[Exercise input Boundary: Start]

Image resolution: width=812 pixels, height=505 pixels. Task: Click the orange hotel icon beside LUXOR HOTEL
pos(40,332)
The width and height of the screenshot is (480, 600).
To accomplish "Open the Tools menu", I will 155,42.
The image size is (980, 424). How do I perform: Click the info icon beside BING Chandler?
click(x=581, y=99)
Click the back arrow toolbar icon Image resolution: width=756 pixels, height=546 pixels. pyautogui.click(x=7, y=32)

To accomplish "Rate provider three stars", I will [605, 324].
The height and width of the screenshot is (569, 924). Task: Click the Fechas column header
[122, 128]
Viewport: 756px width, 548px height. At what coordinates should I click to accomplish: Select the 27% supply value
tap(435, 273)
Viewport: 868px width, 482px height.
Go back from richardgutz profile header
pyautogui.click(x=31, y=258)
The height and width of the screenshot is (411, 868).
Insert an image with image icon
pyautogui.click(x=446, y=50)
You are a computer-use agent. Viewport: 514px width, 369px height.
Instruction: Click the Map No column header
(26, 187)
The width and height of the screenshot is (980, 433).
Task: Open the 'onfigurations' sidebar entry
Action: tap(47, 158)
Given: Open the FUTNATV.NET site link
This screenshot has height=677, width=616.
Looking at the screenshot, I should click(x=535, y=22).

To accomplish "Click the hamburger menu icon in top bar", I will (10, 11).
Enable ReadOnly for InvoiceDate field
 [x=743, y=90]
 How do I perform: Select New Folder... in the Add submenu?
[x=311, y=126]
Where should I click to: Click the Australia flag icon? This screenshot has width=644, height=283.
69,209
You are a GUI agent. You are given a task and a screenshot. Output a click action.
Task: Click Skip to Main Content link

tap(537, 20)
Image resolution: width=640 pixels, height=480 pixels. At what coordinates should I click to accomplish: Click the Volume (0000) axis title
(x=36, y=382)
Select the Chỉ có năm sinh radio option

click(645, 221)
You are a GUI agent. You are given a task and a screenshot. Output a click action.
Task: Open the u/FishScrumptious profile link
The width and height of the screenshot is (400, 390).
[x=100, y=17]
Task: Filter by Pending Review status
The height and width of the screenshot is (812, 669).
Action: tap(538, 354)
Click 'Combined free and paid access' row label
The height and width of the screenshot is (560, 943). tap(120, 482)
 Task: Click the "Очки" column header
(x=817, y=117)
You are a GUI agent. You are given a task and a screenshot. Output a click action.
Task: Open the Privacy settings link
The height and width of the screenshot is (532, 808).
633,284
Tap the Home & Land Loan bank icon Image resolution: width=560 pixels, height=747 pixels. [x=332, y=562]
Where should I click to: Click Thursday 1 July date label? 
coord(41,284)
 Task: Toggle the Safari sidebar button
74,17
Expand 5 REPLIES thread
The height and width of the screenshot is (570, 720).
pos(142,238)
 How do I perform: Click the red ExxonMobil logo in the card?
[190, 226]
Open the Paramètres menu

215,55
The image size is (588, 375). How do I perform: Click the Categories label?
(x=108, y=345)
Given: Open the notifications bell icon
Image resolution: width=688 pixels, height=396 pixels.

[Exercise input Boundary: End]

Word for word, give back all of the records.

Image resolution: width=812 pixels, height=505 pixels. Task: Click the orange hotel icon beside LUXOR HOTEL
pos(40,332)
The width and height of the screenshot is (480, 600).
To accomplish "Open the Tools menu", I will 155,42.
The image size is (980, 424). How do I perform: Click the info icon beside BING Chandler?
click(x=581, y=99)
Click the back arrow toolbar icon Image resolution: width=756 pixels, height=546 pixels. pyautogui.click(x=7, y=32)

To accomplish "Rate provider three stars", I will [605, 324].
The height and width of the screenshot is (569, 924). Task: Click the Fechas column header
[122, 128]
Viewport: 756px width, 548px height. At what coordinates should I click to accomplish: Select the 27% supply value
tap(435, 273)
Viewport: 868px width, 482px height.
Go back from richardgutz profile header
pyautogui.click(x=31, y=258)
The height and width of the screenshot is (411, 868).
Insert an image with image icon
pyautogui.click(x=446, y=50)
You are a computer-use agent. Viewport: 514px width, 369px height.
Instruction: Click the Map No column header
(26, 187)
The width and height of the screenshot is (980, 433).
Task: Open the 'onfigurations' sidebar entry
Action: tap(47, 158)
Given: Open the FUTNATV.NET site link
This screenshot has height=677, width=616.
Looking at the screenshot, I should click(x=535, y=22).

To accomplish "Click the hamburger menu icon in top bar", I will (10, 11).
Enable ReadOnly for InvoiceDate field
 [x=743, y=90]
 How do I perform: Select New Folder... in the Add submenu?
[x=311, y=126]
Where should I click to: Click the Australia flag icon? This screenshot has width=644, height=283.
69,209
You are a GUI agent. You are given a task and a screenshot. Output a click action.
Task: Click Skip to Main Content link

tap(537, 20)
Image resolution: width=640 pixels, height=480 pixels. At what coordinates should I click to accomplish: Click the Volume (0000) axis title
(x=36, y=382)
Select the Chỉ có năm sinh radio option

click(645, 221)
You are a GUI agent. You are given a task and a screenshot. Output a click action.
Task: Open the u/FishScrumptious profile link
The width and height of the screenshot is (400, 390).
[x=100, y=17]
Task: Filter by Pending Review status
The height and width of the screenshot is (812, 669).
Action: tap(538, 354)
Click 'Combined free and paid access' row label
The height and width of the screenshot is (560, 943). tap(120, 482)
 Task: Click the "Очки" column header
(x=817, y=117)
You are a GUI agent. You are given a task and a screenshot. Output a click action.
Task: Open the Privacy settings link
The height and width of the screenshot is (532, 808).
633,284
Tap the Home & Land Loan bank icon Image resolution: width=560 pixels, height=747 pixels. [x=332, y=562]
Where should I click to: Click Thursday 1 July date label? 
coord(41,284)
 Task: Toggle the Safari sidebar button
74,17
Expand 5 REPLIES thread
The height and width of the screenshot is (570, 720).
pos(142,238)
 How do I perform: Click the red ExxonMobil logo in the card?
[190, 226]
Open the Paramètres menu

215,55
The image size is (588, 375). How do I perform: Click the Categories label?
(x=108, y=345)
Given: Open the notifications bell icon
Image resolution: width=688 pixels, height=396 pixels.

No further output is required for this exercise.